Atheist Scouts -- The November 3 Rocky Mountain News reprinted a New York Times article about the atheist Boy Scout who faces expulsion. The Boy Scouts are unjustly discriminating on the basis of religious beliefs. The Boy Scouts also have the right to run their organization however they please. If they want to require scouts to lick toads once a week for membership, that's their right. Libertarians can simultaneously defend the right of free association and condemn unjust discrimination. Put another way, not everything that is immoral should be illegal.
Who Made WHO? -- The World Health Organization examined "the 20 biggest risks to human health..." (Rocky Mountain News AP reprint, October 31) The conclusion? WHO wants nations to impose regulations to regulate "unhealthy ingredients" in food. But this is insane. The biggest threat to human health and well-being is the massive state. We can begin to reverse this health risk by abolishing WHO and its sponsor, the UN.
NASA Fraud --Both the Post and the News reprinted an AP story October 31 about how NASA "was defrauded dozens of times over the last year." How dare people steal all that money NASA first stole from the taxpayers!

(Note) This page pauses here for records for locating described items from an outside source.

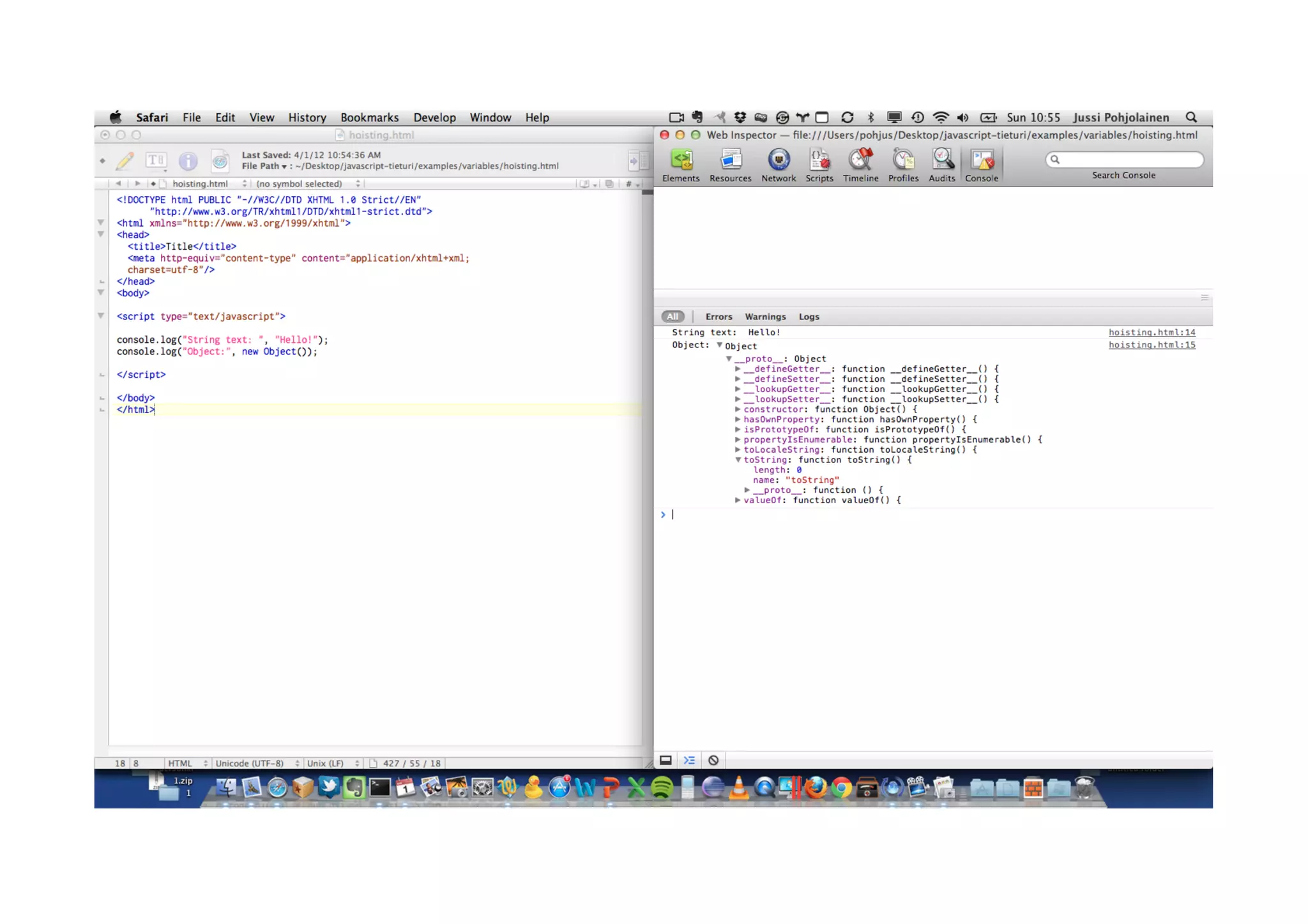Open the hoisting.html:14 source link
This screenshot has height=924, width=1308.
(1152, 332)
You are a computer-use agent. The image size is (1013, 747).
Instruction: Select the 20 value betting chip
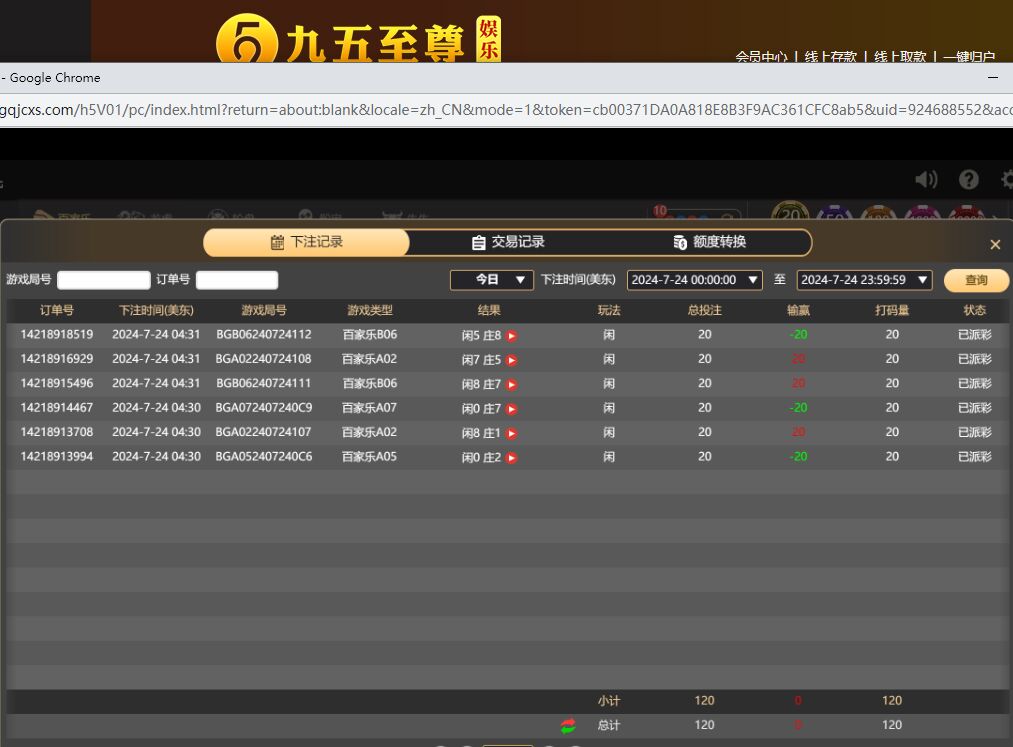tap(790, 214)
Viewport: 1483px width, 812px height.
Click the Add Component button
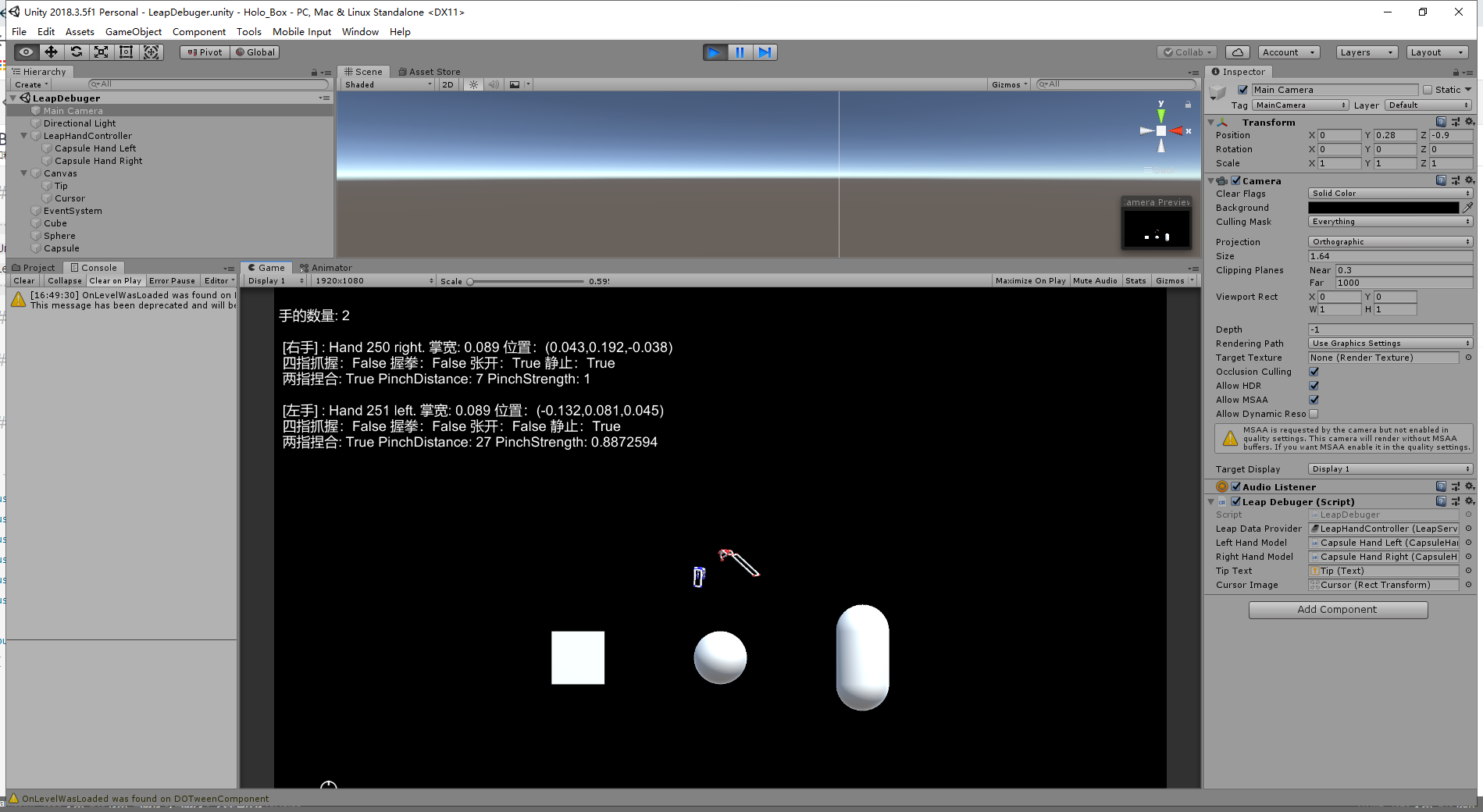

Colorado Values -- Ed Quillen takes a pretty good stab at defining appropriate Colorado values in his October 29 column in the Denver Post: live and let live, tolerate eccentricity, and take care of your own.
Bellesiles -- Even the Denver Post has criticized Michael Bellesiles, the author of Arming America. An October 30 editorial notes the widespread agreement that "some of the data in his book were simply invented." Bellesiles had argued gun ownership in America was less prevalent than previously believed. He was recently forced out of Emory University.
Gun Control -- Mike Soraghan wrote a fair article for the October 30 Denver Post titled, "Prospects for gun control appear dim, experts say." Which means the prospects for real gun control -- the safe and responsible control over one's firearms -- are finally looking better.
Freedom Leechers -- Matthew Nosanchuck of the Violence Policy Center told the Washington Post: "No matter how he [the D.C.-area murderer] got it [his gun], he didn't get it legally" (Denver Post, October 27). Of course, for Nosanchuck, the fact that existing disarmament laws failed to stop the crime somehow demonstrates the need for more disarmament laws. And this is why the march to confiscation is a genuine threat. This disarmament position is analogous to the argument, "Leeching your blood didn't make you better, therefore we need to leech more of your blood."
Olsen Earns Attention -- Norm Olsen, the Libertarian candidate running for Congress against Mark Udall, was featured in an October 27 story in the Denver Post titled, "For third parties, message matters: Hopefuls say they can alter politics." Olsen also wrote a letter to the Post that appears in the same issue, in which he states, "Minor-party candidates and their ideas do not get any media attention because they are not celebrities." Sue O'Brien helps prove Olsen wrong by adding an article the same day that quotes three Libertarians: Biff Baker, John Lappart, and Gaar Potter. Baker argues he is the "most highly educated and qualified candidate." Potter says, "I for one congratulate the Post and News for the amount of coverage they've given minor-party candidates this year."